Introduction:
Severe weather Phenomenon can cause both damage public health and economic sectors and assets
like crops and property. They result in fatalities, injuries, and property damage.Prevention
of these natural disasters is important in public interest.
Through this project, we explore the U.S. National Oceanic and Atmospheric
Administration’s (NOAA) storm database. The database tracks characteristics of major storms and weather events in the United States, giving data on the fatalities, injuries, and property damage.
Synopsis:
This report explores the effect of natural disasters on public health(injuries and fatalities) and
economy (Crop damage and Property damage). The report analysed the NOAA storm database
containing data on extreme climate events. The data was collected during the period from 1950 through 2011.
This analysis aids to answer the following two questions:
1) Across the United States, which types of events (as indicated in the EVTYPE variable) are most harmful with respect to population health?
2) Across the United States, which types of events have the greatest economic consequences?
Main conclusions of the study:
1) Tornado has caused highest fatalities and injuries with more than 5600 deaths and 91400 injuries.
2) Floods have caused the most significant economic damage of more than 157 billion USD.
The data columns of interest:
* EVTYPE -> Type of event
* FATALITIES -> Number of fatalities
* INJURIES -> Number of injuries
* PROPDMG -> Amount of property damage in orders of magnitude
* PROPDMGEXP -> Order of magnitude for property damage (e.g. K for thousands)
* CROPDMG -> Amount of crop damage in orders of magnitude
* PROPDMGEXP -> Order of magnitude for crop damage (e.g. M for millions)
Loading data and reading it into data-frame storm:
setwd("/Users/kareena_610/https:/github.com/k-610z/Rep_Data-Storm-Project2")

- Actions to take
1. In the storm database report, transcribe the stretch from "Through this project, we" through "1950 through 2011.".
2. According to the storm database report, which type of event caused the most significant economic damage, and how much?
3. Condense the storm database report's paragraph beginning "This report explores the effect" into a short bulleted list that keeps its main facts.

- Data section
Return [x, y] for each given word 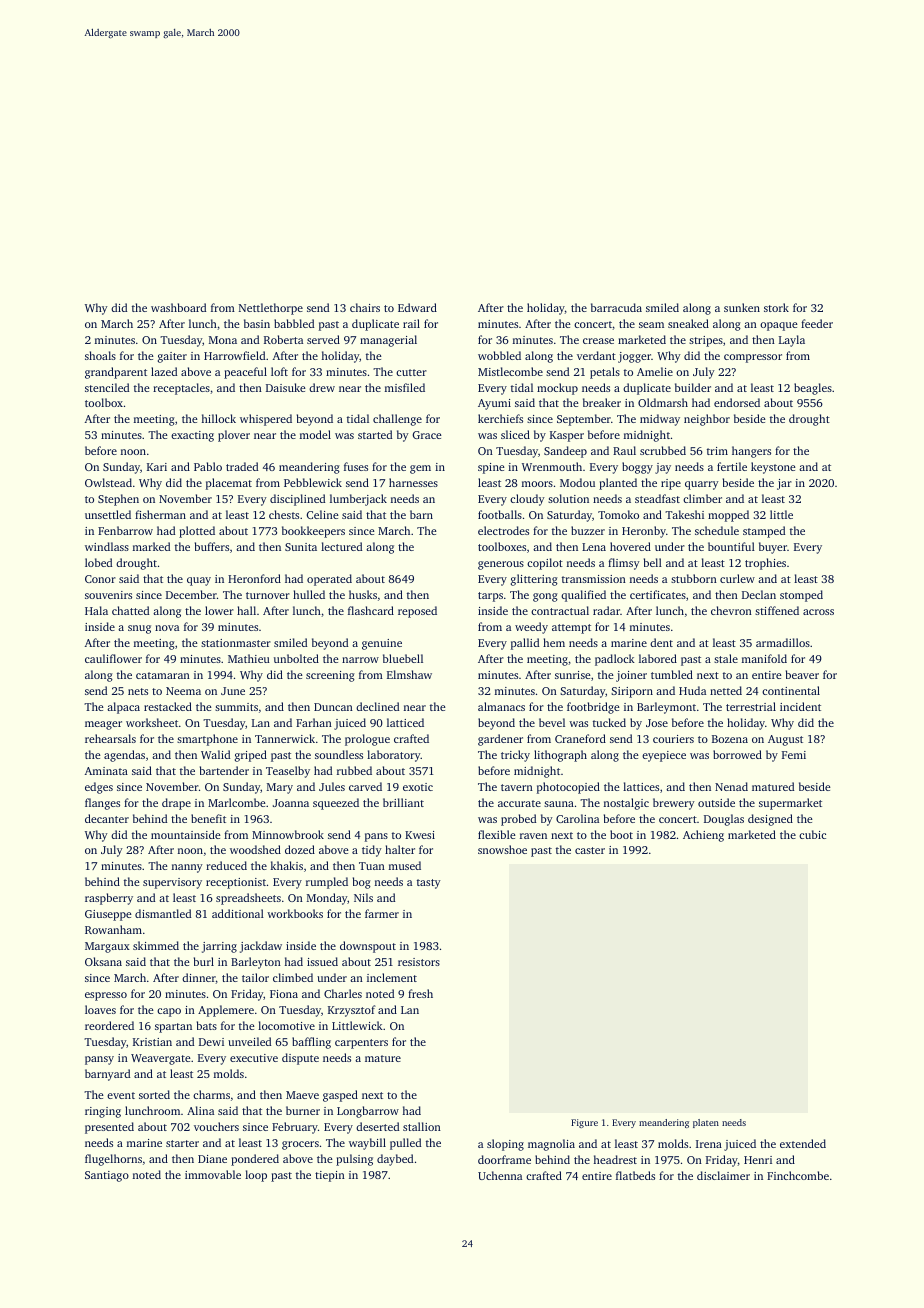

- Results for each task
1.
Through this project, we explore the U.S. National Oceanic and Atmospheric
Administration’s (NOAA) storm database. The database tracks characteristics of major storms and weather events in the United States, giving data on the fatalities, injuries, and property damage.
Synopsis:
This report explores the effect of natural disasters on public health(injuries and fatalities) and
economy (Crop damage and Property damage). The report analysed the NOAA storm database
containing data on extreme climate events. The data was collected during the period from 1950 through 2011.

2. Floods, with more than 157 billion USD in economic damage.

3.
- Subject: effect of natural disasters on public health (injuries and fatalities) and the economy (crop and property damage)
- Source: the NOAA storm database, which holds data on extreme climate events
- Period covered: 1950 through 2011